El retorno de Cristo
Solo por medio de imágenes se puede describir en su propia esencia la llegada del Señor. En orden a esa presentación, el Nuevo Testamento tomó el material al respecto de lo que el Antiguo Testamento dice sobre el día de Yahvé, resulta, pues, claro, que el día de Yahvé es, en concreto, el día de Jesucristo. Pero también la liturgia veterotestamentaria habla y piensa cósmicamente. Por ejemplo, el “clamor”, uno de los términos clave de toda descripción escatológica (Mt 25,1 ss) …los elementos del mundo (Gal 4,3. 9; Col 2,8.20), referidos a la actual situación de los cristianos; escatológicamente (Mt 24,29-31; 2Pe 3,10, etc.)
El juicio
Lo mismo que ocurre con el retorno de Cristo, así escapa también el juicio a nuestros intentos por imaginárnoslo. El núcleo de lo que con esto se quiere decir, se descubre, ante todo, cuando preguntamos quien es para la biblia el sujeto de juicio. A primera vista la respuesta no parece que sea única. Como juez se menciona en primer lugar, a Dios (2Tes 1, 5; 1Cor 5, 13; Rom 2, 3 ss; 3, 6; 4, 10; cf. También Mt 25, 31-46; 7, 22s; 3, 36-43; Lc 3, 25-27; 1Tes 4,6; 1Cor 4,4s: 11, 32; 2Cor 5,10); finalmente en Mt 19, 28 se les dice a los doce que, la “regeneración”, ellos se sentarán, sobre doce tronos y juzgarán a las doce tribus de Israel.

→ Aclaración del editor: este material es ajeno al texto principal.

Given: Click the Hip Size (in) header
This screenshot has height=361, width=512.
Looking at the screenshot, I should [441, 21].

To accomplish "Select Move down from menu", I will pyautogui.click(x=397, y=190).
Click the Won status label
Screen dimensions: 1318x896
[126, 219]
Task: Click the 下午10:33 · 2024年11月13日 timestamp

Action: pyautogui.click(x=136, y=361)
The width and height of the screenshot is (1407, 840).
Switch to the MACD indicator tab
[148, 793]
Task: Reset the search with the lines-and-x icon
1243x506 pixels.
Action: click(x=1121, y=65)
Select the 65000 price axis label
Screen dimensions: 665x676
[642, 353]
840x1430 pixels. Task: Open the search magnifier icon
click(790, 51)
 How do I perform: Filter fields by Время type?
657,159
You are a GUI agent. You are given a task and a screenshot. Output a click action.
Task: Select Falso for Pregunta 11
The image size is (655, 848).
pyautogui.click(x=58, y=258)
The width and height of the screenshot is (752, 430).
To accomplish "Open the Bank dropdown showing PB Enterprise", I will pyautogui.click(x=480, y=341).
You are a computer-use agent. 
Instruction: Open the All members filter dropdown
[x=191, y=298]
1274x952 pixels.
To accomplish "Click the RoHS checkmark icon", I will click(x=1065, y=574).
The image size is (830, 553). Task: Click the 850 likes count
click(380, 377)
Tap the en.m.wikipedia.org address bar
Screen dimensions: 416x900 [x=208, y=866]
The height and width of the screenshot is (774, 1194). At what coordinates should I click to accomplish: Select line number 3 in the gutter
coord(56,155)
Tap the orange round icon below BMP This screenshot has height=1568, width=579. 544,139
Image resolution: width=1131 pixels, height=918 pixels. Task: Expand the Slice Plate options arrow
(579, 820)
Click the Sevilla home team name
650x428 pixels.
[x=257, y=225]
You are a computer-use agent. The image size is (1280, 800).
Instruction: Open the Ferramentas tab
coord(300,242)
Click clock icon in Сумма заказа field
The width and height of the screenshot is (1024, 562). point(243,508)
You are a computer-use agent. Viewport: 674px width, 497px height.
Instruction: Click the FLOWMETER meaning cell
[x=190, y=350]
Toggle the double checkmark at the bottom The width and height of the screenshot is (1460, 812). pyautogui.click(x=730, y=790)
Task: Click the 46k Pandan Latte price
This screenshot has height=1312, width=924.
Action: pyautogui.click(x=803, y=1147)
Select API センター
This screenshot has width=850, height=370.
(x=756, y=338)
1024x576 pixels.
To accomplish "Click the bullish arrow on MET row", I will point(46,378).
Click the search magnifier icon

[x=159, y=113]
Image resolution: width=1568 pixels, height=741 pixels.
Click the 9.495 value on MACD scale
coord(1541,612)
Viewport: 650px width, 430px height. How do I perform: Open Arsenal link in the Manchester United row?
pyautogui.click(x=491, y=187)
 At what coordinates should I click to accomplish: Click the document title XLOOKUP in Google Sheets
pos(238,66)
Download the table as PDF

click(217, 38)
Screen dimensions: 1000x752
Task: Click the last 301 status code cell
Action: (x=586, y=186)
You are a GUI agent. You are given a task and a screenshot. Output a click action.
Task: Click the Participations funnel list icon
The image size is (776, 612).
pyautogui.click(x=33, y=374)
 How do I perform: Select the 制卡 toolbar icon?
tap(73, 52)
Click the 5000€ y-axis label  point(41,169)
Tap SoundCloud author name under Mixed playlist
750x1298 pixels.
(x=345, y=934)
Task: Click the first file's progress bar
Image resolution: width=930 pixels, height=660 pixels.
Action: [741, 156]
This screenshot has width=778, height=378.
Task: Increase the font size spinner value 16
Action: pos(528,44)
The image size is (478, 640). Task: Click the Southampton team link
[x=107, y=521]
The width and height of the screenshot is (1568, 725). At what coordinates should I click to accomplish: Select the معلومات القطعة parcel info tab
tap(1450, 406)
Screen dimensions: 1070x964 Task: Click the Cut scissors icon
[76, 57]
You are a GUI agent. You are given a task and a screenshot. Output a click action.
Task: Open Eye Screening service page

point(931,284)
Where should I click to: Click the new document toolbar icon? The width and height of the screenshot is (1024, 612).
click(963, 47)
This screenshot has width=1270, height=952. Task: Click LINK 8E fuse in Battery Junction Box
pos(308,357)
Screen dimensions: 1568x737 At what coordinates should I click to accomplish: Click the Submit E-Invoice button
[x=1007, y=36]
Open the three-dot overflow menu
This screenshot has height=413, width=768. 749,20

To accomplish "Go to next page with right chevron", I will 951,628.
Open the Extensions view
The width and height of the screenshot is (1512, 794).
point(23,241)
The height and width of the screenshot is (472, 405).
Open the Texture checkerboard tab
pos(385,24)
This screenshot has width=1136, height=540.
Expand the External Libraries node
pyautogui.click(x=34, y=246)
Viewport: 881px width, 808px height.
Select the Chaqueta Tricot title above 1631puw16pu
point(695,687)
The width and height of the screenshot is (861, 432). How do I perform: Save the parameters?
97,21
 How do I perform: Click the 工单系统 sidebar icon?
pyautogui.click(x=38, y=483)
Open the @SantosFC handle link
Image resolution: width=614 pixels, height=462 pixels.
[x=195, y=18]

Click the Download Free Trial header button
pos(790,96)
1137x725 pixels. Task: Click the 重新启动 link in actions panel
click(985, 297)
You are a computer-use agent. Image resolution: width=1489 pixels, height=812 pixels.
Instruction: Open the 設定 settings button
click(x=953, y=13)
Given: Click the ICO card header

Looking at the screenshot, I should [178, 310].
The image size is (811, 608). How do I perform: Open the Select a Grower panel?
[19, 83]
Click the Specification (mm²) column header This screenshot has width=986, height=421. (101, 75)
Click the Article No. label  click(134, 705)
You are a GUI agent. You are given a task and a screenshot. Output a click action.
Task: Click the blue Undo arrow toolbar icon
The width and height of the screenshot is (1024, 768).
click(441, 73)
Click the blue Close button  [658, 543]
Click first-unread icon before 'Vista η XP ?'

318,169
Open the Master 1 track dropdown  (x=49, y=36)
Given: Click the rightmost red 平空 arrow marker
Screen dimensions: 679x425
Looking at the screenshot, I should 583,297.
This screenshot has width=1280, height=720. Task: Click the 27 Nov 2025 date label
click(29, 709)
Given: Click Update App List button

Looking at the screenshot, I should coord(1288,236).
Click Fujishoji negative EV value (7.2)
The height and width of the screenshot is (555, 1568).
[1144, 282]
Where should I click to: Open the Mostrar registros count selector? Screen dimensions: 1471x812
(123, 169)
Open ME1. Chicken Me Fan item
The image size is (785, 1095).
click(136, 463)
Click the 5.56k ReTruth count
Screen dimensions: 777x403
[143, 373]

En Juan el juicio se ha trasladado al presente de esta vida, de esta historia nuestra; ese juicio tiene lugar ya en la decisión que se toma por la fe o por la incredulidad (Jn 3,17s; 9, 3 9; 2, 47s). Esto no quiere decir que se suprima, sin más el juicio final, pero sí que se le dé una nueva relación con la cristología. De Cristo se dice: “Dios no envió su Hijo al mundo para condenar al mundo, sino para que el mundo sea salvo por su medio” (Jn 3, 17) … “no he venido a condenar al mundo sino a salvarlo” (Jn 12, 47). “El que me rechaza y no recibe mis palabras, tiene ya quien lo condene: la palabra que yo he anunciado, ésa lo condenará en el último día” (Jn 12, 48). La distinción que se hace entre la actividad propia de Cristo y el efecto de su palabra permite aquí una purificación definitiva de la cristología y el concepto de Dios. Cristo no condena a nadie, Él es pura salvación y quien se encuentre en Él se haya en el lugar de la liberación y la salvación. La perdición no la impone Cristo, sino que se da donde el hombre se ha quedado lejos de Él; la perdición se da en la permanencia en lo propio. La palabra de Cristo, como oferta de salvación, pondrá de manifiesto que fue el condenado el que puso la frontera y se separó de la salvación.
Con su muerte el hombre sale a la realidad y verdad manifiestas. Toma posesión del lugar que de verdad le corresponde. Ha pasado la máscara de la vida; ya no hay lugar para esconderse tras posturas y ficciones. El hombre es en verdad lo que es. El juicio consiste en l caída de las máscaras que implica la muerte. El juicio es sencillamente la verdad misma, su revelación. Esta verdad por supuesto que no es algo neutro. Dios es la verdad, la verdad es Dios, es “persona”. Una verdad juzgadora, definitiva, solo puede darse si tiene carácter divino. Dios es juez en la medida que es la verdad misma. Pero Dios es la verdad para el hombre en lo que se ha hecho hombre, en quien Él mismo es la medida del hombre. Así que Dios es la medida de la verdad en y por Cristo.
Actividad:
· Lea los numerales desde el 1846 al 1851 del Catecismo de la Iglesia Católica y haga una breve síntesis.
· Explique brevemente en que consiste el juicio final.